What this task involves:
Please repeat each line below exactly, with no images in the copy.

(Collected data)
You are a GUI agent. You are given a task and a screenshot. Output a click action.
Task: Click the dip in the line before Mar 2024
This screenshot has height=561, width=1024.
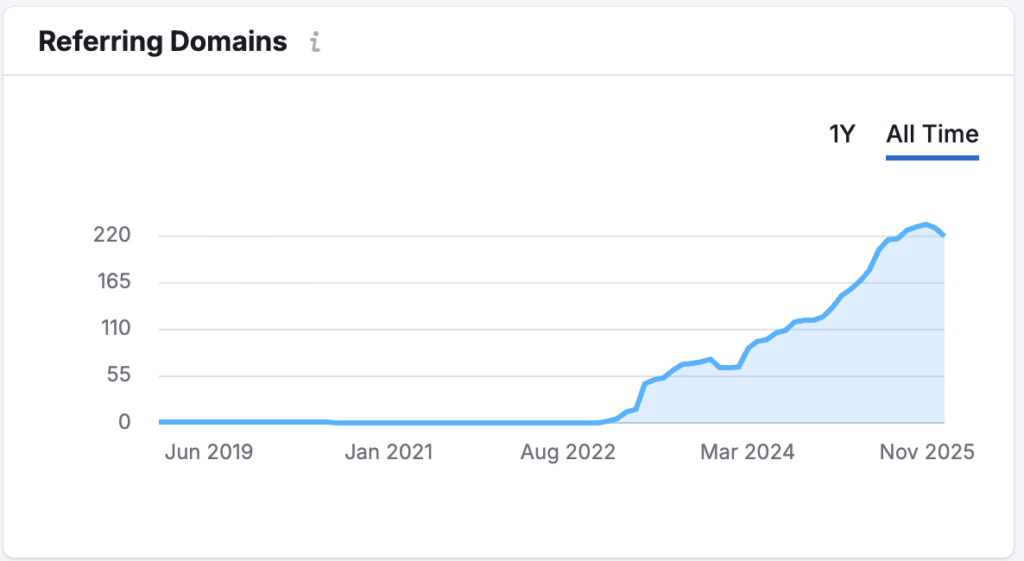724,368
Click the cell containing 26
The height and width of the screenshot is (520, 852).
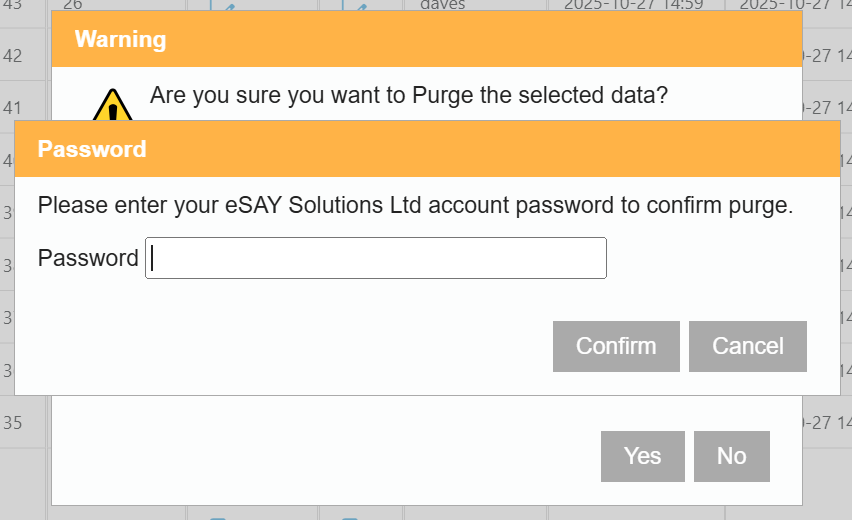72,5

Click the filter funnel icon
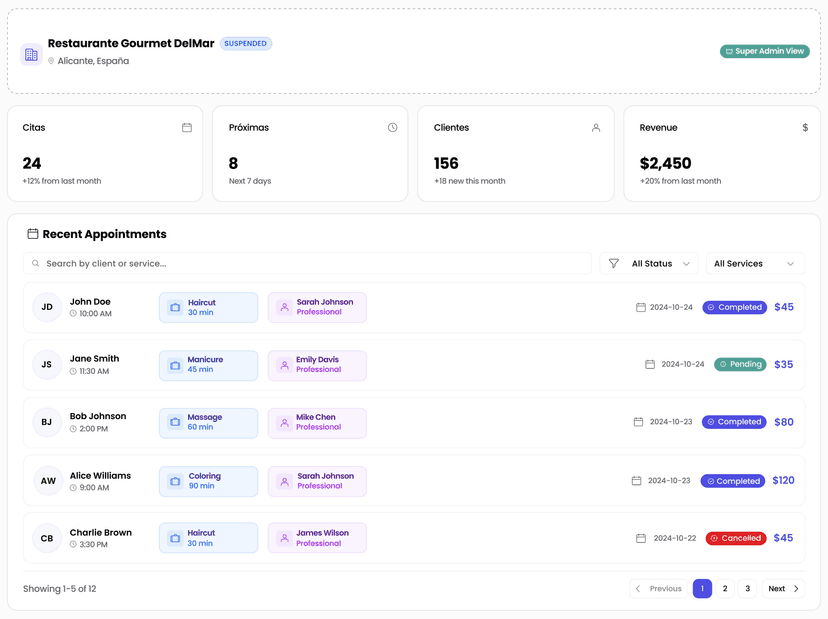pyautogui.click(x=614, y=264)
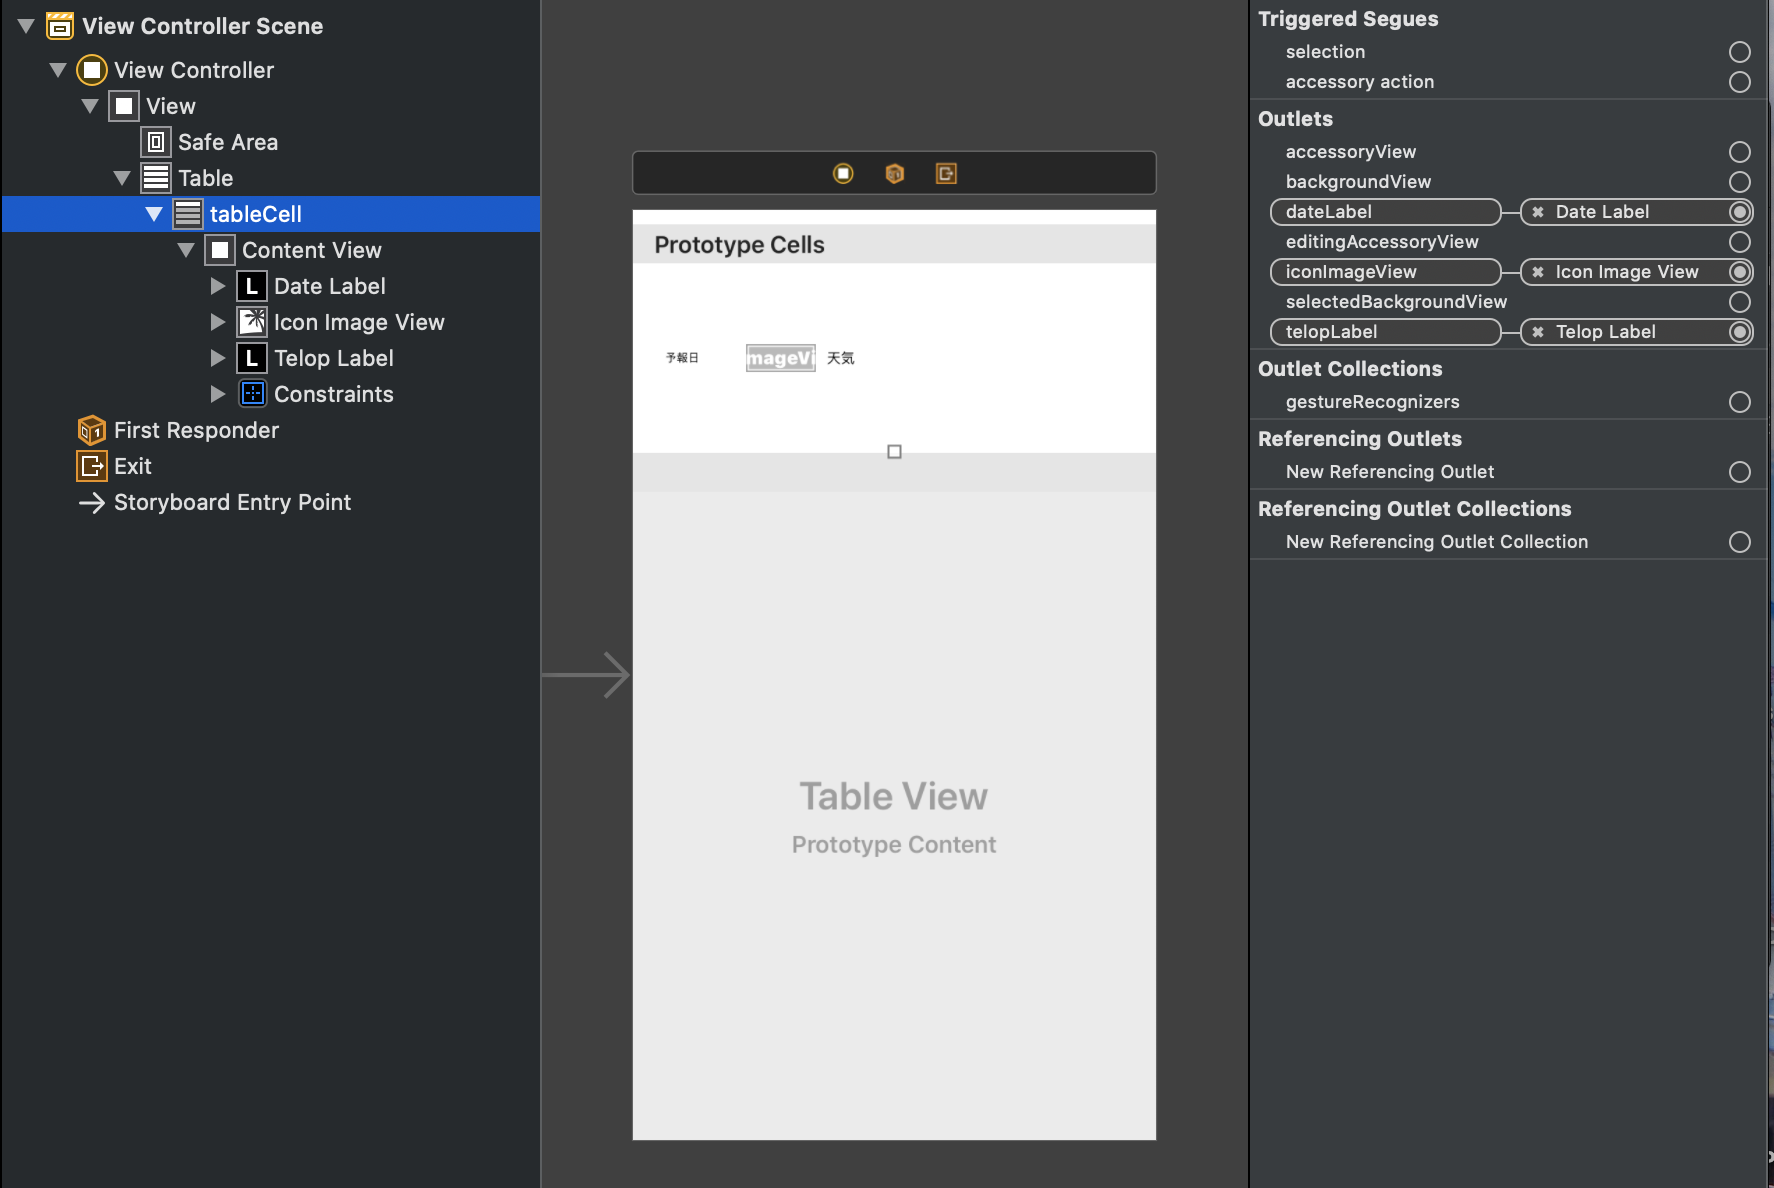The height and width of the screenshot is (1188, 1774).
Task: Click the First Responder cube icon in dock
Action: [x=894, y=174]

Task output:
You are a GUI agent. You are given a task and a screenshot. Output a click action.
Task: Click the dip in the line before Mar 2024
This screenshot has height=561, width=1024.
724,368
Click the cell containing 26
The height and width of the screenshot is (520, 852).
72,5

Click the filter funnel icon
pyautogui.click(x=614, y=264)
The height and width of the screenshot is (1188, 1774).
Task: Click the First Responder cube icon in dock
Action: [x=894, y=174]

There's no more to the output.